Data entries
- Opening Delimiter -
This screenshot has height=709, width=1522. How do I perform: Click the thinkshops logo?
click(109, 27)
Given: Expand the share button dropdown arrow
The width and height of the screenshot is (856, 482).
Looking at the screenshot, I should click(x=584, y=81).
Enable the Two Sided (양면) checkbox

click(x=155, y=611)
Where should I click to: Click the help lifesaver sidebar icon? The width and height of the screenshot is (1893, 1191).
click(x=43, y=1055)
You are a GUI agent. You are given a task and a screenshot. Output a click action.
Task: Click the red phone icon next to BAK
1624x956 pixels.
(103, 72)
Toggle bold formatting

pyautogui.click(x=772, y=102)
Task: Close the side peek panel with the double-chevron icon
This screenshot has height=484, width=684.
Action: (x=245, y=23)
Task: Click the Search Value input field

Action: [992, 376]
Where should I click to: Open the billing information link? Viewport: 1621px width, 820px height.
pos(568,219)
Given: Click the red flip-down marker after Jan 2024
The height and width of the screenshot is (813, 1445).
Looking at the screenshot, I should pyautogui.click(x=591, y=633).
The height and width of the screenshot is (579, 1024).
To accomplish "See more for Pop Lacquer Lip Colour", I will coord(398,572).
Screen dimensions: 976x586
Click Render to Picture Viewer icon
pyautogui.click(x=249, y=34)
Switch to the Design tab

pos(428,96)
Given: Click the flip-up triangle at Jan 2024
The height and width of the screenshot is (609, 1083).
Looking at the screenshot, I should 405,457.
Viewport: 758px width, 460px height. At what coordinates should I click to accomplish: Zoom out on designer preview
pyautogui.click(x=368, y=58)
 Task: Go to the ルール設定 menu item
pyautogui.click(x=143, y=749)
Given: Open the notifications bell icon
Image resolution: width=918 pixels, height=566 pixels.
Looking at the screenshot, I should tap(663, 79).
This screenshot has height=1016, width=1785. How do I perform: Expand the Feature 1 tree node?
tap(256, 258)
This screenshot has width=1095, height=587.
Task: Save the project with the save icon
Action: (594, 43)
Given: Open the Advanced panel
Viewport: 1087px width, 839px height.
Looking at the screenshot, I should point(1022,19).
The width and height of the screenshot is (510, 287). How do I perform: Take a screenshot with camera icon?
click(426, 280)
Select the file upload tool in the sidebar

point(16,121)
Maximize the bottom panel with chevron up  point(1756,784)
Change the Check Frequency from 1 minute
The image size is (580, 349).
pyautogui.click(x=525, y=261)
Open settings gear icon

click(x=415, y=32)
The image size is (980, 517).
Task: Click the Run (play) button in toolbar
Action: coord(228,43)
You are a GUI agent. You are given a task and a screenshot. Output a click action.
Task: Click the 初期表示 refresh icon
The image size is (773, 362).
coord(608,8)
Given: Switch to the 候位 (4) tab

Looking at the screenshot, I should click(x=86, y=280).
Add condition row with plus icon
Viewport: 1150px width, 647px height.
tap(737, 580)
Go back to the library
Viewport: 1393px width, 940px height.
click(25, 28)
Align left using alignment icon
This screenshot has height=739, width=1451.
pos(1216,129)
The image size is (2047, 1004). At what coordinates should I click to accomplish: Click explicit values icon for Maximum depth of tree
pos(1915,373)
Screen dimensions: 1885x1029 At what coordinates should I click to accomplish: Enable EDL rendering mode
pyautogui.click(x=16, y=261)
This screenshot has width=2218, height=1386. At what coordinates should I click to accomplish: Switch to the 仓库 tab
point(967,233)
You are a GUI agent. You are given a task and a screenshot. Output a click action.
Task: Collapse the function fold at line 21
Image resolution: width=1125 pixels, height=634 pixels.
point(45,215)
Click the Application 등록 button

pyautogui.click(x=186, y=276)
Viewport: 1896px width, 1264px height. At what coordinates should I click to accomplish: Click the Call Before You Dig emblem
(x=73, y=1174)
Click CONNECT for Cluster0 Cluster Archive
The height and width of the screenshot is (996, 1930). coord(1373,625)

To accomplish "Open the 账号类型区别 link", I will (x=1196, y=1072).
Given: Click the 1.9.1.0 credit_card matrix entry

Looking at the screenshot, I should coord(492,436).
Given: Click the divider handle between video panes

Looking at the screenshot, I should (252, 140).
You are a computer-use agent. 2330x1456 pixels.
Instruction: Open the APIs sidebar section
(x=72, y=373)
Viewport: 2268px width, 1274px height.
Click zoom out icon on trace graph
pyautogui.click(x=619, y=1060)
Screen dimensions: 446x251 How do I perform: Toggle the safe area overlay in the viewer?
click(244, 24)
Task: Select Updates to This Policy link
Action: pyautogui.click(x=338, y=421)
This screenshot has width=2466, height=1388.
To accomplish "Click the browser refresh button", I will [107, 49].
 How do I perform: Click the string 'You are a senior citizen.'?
- Closing Delimiter -
■ Problem details ■
Show each line in the data where the string "panel" appears.

■ Expected answer ■
Task: Close the side peek panel with the double-chevron icon
Given: Open the Advanced panel
Maximize the bottom panel with chevron up  point(1756,784)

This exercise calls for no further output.